Top of DATA FOR THIS EXERCISE

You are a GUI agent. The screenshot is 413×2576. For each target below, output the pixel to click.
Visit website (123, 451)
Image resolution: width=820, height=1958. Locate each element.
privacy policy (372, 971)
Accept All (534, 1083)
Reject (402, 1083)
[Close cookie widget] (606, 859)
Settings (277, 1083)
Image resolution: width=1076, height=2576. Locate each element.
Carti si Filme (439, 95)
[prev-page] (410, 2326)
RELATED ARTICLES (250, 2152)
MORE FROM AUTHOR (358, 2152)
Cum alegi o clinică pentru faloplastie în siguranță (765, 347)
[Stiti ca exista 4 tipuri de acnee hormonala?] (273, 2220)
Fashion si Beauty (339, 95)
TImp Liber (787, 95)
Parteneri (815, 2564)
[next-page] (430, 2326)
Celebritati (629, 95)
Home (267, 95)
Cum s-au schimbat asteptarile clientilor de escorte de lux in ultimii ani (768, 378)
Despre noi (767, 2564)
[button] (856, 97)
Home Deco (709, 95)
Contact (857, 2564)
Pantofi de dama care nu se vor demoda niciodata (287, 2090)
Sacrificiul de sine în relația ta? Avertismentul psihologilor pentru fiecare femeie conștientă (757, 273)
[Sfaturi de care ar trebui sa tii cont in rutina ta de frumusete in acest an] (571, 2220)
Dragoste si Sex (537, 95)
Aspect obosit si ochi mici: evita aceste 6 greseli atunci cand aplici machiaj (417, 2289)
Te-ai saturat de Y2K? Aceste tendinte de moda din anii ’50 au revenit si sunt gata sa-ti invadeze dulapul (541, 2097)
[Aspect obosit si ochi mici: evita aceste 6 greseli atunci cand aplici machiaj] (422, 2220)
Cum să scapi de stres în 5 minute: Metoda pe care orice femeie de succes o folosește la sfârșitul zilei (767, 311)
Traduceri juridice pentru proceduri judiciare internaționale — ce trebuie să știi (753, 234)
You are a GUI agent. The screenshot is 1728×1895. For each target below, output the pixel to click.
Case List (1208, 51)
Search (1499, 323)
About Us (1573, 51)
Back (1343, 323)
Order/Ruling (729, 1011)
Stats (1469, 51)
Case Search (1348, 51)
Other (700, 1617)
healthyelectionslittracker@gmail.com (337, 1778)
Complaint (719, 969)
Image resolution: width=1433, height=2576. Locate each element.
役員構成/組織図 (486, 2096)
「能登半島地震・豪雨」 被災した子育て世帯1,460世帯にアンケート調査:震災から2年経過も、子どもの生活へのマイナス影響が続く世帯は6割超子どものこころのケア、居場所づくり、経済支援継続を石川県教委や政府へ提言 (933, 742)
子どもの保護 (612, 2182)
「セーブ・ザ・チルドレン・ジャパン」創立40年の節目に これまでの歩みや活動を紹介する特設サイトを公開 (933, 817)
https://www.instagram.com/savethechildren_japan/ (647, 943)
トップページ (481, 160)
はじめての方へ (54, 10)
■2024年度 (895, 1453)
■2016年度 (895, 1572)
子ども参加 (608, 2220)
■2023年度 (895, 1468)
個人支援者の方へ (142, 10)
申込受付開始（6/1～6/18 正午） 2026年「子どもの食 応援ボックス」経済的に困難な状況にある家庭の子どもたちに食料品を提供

Bottom of DATA FOR THIS EXERCISE

TASK DIRECTIONS
Reproduce exactly every line that sits between the start of the entries and the line bearing "子どもの保護 (612, 2182)", counting both of those lines.

EXERCISE OUTPUT
You are a GUI agent. The screenshot is 413×2576. For each target below, output the pixel to click.
Visit website (123, 451)
Image resolution: width=820, height=1958. Locate each element.
privacy policy (372, 971)
Accept All (534, 1083)
Reject (402, 1083)
[Close cookie widget] (606, 859)
Settings (277, 1083)
Image resolution: width=1076, height=2576. Locate each element.
Carti si Filme (439, 95)
[prev-page] (410, 2326)
RELATED ARTICLES (250, 2152)
MORE FROM AUTHOR (358, 2152)
Cum alegi o clinică pentru faloplastie în siguranță (765, 347)
[Stiti ca exista 4 tipuri de acnee hormonala?] (273, 2220)
Fashion si Beauty (339, 95)
TImp Liber (787, 95)
Parteneri (815, 2564)
[next-page] (430, 2326)
Celebritati (629, 95)
Home (267, 95)
Cum s-au schimbat asteptarile clientilor de escorte de lux in ultimii ani (768, 378)
Despre noi (767, 2564)
[button] (856, 97)
Home Deco (709, 95)
Contact (857, 2564)
Pantofi de dama care nu se vor demoda niciodata (287, 2090)
Sacrificiul de sine în relația ta? Avertismentul psihologilor pentru fiecare femeie conștientă (757, 273)
[Sfaturi de care ar trebui sa tii cont in rutina ta de frumusete in acest an] (571, 2220)
Dragoste si Sex (537, 95)
Aspect obosit si ochi mici: evita aceste 6 greseli atunci cand aplici machiaj (417, 2289)
Te-ai saturat de Y2K? Aceste tendinte de moda din anii ’50 au revenit si sunt gata sa-ti invadeze dulapul (541, 2097)
[Aspect obosit si ochi mici: evita aceste 6 greseli atunci cand aplici machiaj] (422, 2220)
Cum să scapi de stres în 5 minute: Metoda pe care orice femeie de succes o folosește la sfârșitul zilei (767, 311)
Traduceri juridice pentru proceduri judiciare internaționale — ce trebuie să știi (753, 234)
You are a GUI agent. The screenshot is 1728×1895. For each target below, output the pixel to click.
Case List (1208, 51)
Search (1499, 323)
About Us (1573, 51)
Back (1343, 323)
Order/Ruling (729, 1011)
Stats (1469, 51)
Case Search (1348, 51)
Other (700, 1617)
healthyelectionslittracker@gmail.com (337, 1778)
Complaint (719, 969)
Image resolution: width=1433, height=2576. Locate each element.
役員構成/組織図 (486, 2096)
「能登半島地震・豪雨」 被災した子育て世帯1,460世帯にアンケート調査:震災から2年経過も、子どもの生活へのマイナス影響が続く世帯は6割超子どものこころのケア、居場所づくり、経済支援継続を石川県教委や政府へ提言 (933, 742)
子どもの保護 (612, 2182)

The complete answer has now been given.